Te Ao, B., Brown, P., Tobias, M., Ameratunga, S., Barker-Collo, S., Theadom, A., … Feigin, V. L. (2014). Cost of traumatic brain injury in New Zealand: Evidence from a population-based study. Neurology, 83(18), 1645–1652.
Permanent Research Commons link: http://hdl.handle.net/10289/8961
OBJECTIVE: We aimed to estimate from a societal perspective the 1-year and lifetime direct and indirect costs of traumatic brain injury (TBI) for New Zealand (NZ) in 2010 projected to 2020. METHODS: An incidence-based cost of illness model was developed using data from the Brain Injury Outcomes New Zealand in the Community Study. Details of TBI-related resource use during the first 12 months after injury were obtained for 725 cases using resource utilization information from participant surveys and medical records. Total costs are presented in US dollars year 2010 value. RESULTS: In 2010, 11,301 first-ever TBI cases were estimated to have occurred in NZ; total first-year cost of all new TBI cases was estimated to be US $47.9 million with total prevalence costs of US $101.4 million. The average cost per new TBI case during the first 12 months and over a lifetime was US $5,922 (95% confidence interval [CI] $4,777-$7,858), varying from US $4,636 (95% CI $3,756-$5,561) for mild cases to US $36,648 (95% CI $16,348-$65,350) for moderate/severe cases.
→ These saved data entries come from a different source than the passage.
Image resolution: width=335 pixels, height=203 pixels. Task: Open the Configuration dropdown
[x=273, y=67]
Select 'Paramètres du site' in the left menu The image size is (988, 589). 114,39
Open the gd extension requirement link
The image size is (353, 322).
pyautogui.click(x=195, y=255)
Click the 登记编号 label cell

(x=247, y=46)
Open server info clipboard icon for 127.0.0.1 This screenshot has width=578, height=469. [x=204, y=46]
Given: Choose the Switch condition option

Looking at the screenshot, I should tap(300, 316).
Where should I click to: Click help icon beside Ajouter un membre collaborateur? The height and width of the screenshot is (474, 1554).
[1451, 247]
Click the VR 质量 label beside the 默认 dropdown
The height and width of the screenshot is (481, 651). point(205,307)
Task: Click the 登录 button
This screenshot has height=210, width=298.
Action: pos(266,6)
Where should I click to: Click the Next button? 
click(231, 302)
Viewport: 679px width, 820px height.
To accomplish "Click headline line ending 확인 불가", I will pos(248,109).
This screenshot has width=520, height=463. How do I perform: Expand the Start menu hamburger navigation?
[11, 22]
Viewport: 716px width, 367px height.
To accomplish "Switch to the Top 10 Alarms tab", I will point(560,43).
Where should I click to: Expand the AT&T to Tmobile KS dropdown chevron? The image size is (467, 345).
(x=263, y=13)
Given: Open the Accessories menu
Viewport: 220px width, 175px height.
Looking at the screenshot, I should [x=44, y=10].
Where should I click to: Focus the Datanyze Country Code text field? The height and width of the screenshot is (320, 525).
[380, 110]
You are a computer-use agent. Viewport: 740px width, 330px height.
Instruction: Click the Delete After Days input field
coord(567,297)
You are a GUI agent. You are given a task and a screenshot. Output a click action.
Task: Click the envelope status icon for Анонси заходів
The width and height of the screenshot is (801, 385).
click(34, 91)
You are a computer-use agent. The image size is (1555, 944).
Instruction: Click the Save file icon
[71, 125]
Because of the unexpectedly large number of mild TBI cases (95% of all TBI cases), the total cost of treating these cases is nearly 3 times that of moderate/severe. The total lifetime cost of all TBI survivors in 2010 was US $146.5 million and is expected to increase to US $177.1 million in 2020. CONCLUSION: The results suggest that there is an urgent need to develop effective interventions to prevent both mild and moderate/severe TBI.